##### SOURCE EXTRACT #####

Joshua Foley, a spokesperson for the State Elections Enforcement Commission, told Connecticut Public last week that the SEEC is not permitted to confirm or deny whether it has received any complaints pertaining to the Bridgeport mayoral primary, but said the commission is “actively monitoring” voting in the city. Foley didn’t immediately respond to a request for comment Saturday night.
Gomes was not immediately available for comment Saturday evening.
In a written statement, Ganim said the matter has been referred to the appropriate authorities for review.
"I have full confidence in the Chief, the department, and agencies to handle the apparent illegal actions of any city employees as it involves the release of any city property, including video footage and any related legal or city issues," Ganim said.
This isn’t the first time absentee ballots have been called into question in the city.
During the 2019 primary between Ganim and challenger state Sen. Marilyn Moore, Ganim similarly lost the in-person vote, but prevailed by a narrow margin, thanks to an edge in absentee ballots. Moore and a group of local activists cried foul at the time, prompting a court review and an investigation by the SEEC.
Three Ganim supporters now face potential criminal charges in connection with the 2019 primary. The Connecticut Post first reported last month that state election officials voted unanimously in June to refer "evidence of possible criminal violations" related to the election to the chief state’s attorney for review.
Bridgeport Democratic Town Committee Chairman Mario Testa, a longtime Ganim supporter who has helped secure the mayor’s electoral victories, denied any current or past impropriety in absentee voting. In an interview on primary day, before the video was posted online, Testa said the party provides members guidance on the rules surrounding absentee ballots.

##### THE DATA #####

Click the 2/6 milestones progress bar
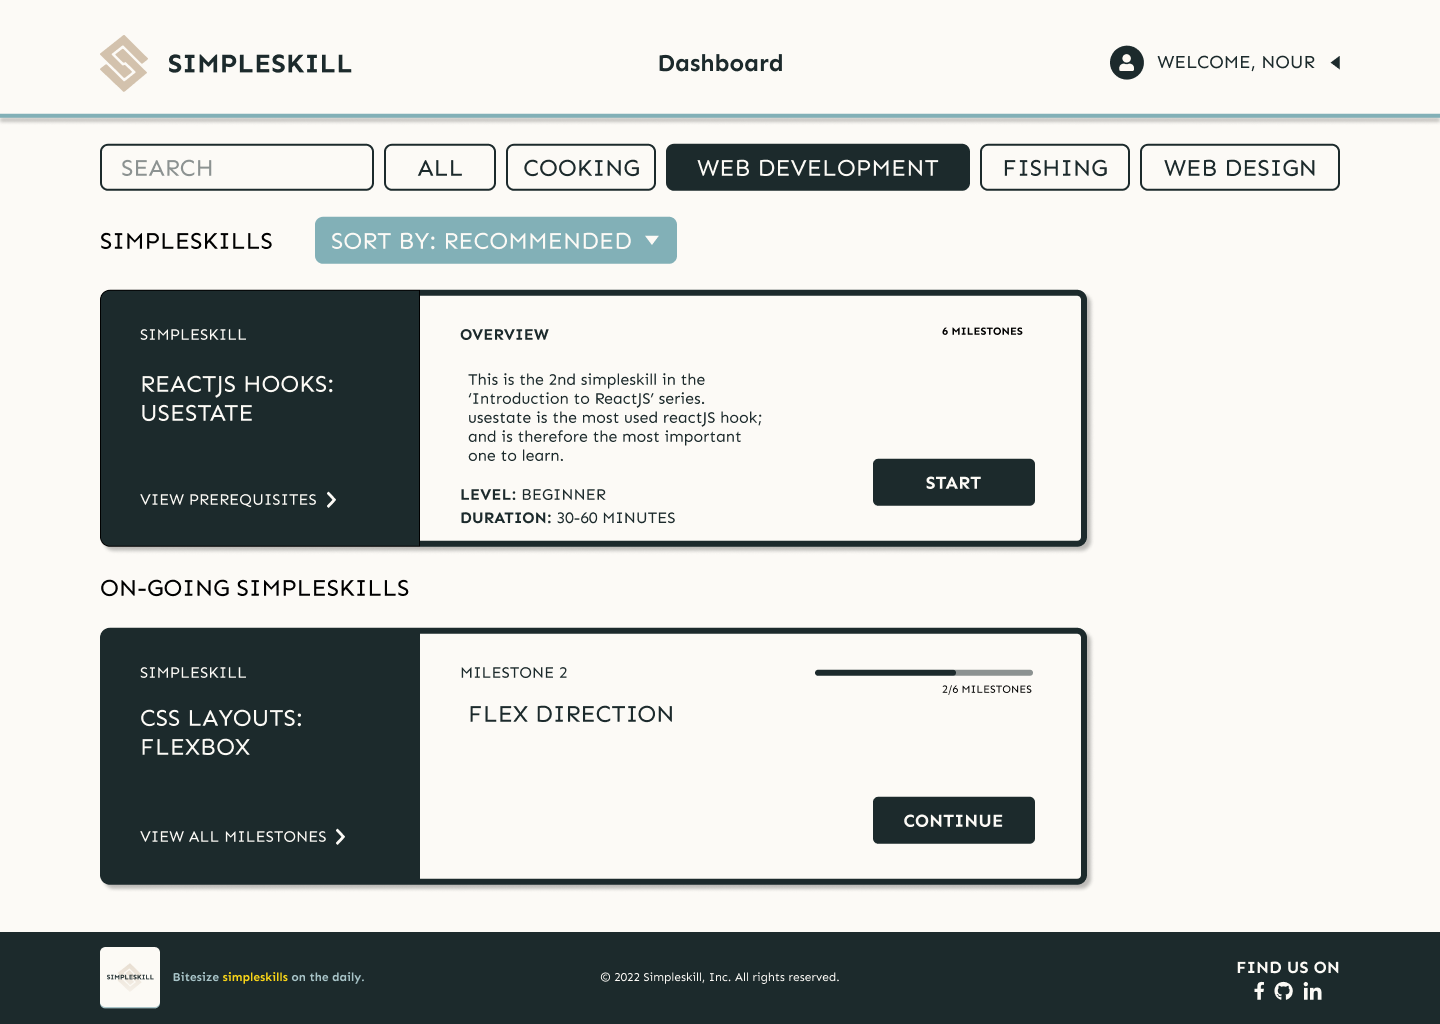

#####

> _WHAT YOU SHOULD DO_
Return, word for word, the part of the Bridgeport primary article that begins with the words "Gomes was not" and ends after "question in the city.".

> _SOLUTION TO THIS EXERCISE_
Gomes was not immediately available for comment Saturday evening.
In a written statement, Ganim said the matter has been referred to the appropriate authorities for review.
"I have full confidence in the Chief, the department, and agencies to handle the apparent illegal actions of any city employees as it involves the release of any city property, including video footage and any related legal or city issues," Ganim said.
This isn’t the first time absentee ballots have been called into question in the city.